The Grand Union Canal runs through Alperton and its towpath is part of the Grand Union Canal Walk.

===Trains===
Alperton has its own tube station of the same name, served by the Piccadilly line and located in the district. Other close stations include Hanger Lane tube station (Central line) to the south; Stonebridge Park station (Bakerloo line and Lioness line) to the east; and Wembley Central station (Bakerloo line, Lioness line, Southern & West Midlands Trains) to the north.

==Notable people==
- Chess endgame study composer and author John Roycroft was born in Alperton
- Gary Waddock, former footballer and manager of Aldershot Town 2007–2009, grew up in Alperton
- Footballer Joe Wiggins (1909–82) was born in Alperton

==In popular culture==
The towpath of the Grand Union Canal in Alperton is featured in various scenes in the BBC TV soap EastEnders.
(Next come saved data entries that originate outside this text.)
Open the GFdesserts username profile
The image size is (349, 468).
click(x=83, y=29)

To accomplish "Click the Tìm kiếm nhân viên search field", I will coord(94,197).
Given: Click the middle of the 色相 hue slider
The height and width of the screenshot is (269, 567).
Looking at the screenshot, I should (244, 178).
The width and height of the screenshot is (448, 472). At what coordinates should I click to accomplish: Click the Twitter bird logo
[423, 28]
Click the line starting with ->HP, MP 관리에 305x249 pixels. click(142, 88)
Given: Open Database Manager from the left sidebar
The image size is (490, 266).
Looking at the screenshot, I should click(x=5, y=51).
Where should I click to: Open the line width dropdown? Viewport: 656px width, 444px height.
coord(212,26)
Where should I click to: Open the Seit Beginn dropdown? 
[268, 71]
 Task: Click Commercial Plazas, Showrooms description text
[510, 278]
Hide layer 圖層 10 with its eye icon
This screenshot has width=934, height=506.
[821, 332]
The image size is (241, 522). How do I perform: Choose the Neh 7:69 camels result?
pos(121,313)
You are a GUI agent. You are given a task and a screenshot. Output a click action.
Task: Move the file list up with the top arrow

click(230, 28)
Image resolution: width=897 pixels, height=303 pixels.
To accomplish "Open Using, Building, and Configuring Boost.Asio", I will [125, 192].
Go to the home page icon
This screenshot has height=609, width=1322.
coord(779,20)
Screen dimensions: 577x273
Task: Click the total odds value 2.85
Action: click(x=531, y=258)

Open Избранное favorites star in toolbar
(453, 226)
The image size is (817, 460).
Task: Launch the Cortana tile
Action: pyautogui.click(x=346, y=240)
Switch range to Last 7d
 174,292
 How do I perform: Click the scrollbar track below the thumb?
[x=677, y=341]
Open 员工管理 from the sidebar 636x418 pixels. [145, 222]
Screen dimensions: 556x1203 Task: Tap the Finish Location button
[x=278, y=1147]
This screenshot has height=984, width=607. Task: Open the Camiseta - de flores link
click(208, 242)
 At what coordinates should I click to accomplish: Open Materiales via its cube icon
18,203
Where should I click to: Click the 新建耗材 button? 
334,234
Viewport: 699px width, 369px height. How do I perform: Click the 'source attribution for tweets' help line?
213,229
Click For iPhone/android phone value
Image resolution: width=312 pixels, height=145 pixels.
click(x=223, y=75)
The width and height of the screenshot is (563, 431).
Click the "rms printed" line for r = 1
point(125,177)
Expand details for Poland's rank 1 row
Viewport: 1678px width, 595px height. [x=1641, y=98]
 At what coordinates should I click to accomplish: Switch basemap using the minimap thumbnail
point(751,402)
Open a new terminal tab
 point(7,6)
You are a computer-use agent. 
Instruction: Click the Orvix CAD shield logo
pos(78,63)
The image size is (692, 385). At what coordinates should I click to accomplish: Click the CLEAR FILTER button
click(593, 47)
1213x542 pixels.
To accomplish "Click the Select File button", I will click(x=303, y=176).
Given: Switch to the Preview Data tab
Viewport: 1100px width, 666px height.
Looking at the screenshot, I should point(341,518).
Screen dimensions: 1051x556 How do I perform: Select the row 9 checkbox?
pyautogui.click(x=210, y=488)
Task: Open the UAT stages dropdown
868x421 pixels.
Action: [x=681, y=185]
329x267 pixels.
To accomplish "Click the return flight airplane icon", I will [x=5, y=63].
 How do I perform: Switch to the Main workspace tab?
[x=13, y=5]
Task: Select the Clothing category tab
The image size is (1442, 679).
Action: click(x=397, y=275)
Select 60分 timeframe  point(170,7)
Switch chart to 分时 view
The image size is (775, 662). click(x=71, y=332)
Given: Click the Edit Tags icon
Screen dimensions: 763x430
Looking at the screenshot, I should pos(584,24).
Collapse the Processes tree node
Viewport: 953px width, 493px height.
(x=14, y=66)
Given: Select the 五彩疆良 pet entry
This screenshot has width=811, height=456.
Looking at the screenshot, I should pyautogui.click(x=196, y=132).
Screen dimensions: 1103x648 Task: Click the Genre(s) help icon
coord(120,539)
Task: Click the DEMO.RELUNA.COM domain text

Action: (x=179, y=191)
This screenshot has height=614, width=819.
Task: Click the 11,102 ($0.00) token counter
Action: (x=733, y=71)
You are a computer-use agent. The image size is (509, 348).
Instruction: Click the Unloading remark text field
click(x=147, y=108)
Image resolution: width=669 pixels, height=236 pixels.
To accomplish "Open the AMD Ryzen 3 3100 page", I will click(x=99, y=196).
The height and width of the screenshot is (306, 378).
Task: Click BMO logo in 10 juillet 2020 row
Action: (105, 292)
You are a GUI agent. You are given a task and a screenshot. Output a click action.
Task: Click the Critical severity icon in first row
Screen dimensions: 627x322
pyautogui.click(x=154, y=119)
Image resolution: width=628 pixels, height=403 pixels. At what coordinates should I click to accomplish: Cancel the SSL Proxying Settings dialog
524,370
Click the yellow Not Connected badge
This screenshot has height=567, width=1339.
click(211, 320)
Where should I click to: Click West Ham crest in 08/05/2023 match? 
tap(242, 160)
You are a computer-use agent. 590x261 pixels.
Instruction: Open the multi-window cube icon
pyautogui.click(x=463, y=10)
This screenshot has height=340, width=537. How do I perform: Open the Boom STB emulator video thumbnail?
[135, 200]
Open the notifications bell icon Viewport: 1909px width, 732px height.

It first appeared in an episode which aired on 3 October 1985, when the character Den Watts (played by Leslie Grantham) meets Michelle Fowler (played by Susan Tully) and it is revealed Den is the father of Michelle's baby. It was used again on numerous occasions, most famously on 23 February 1989, when Den Watts was shot before falling into the canal and supposedly dying. Den returned to the canal with daughter Sharon Watts on 3 October 2003, when he returned to Albert Square alive.

== Schools ==
Alperton Community School: The school is divided into two sites: the lower school on Ealing Road near Alperton tube station, consisting of Years 7, 8 and 9 and the upper school on Stanley Avenue, consisting of Years 10, 11, 12 and 13. The lower school was renovated in 2017.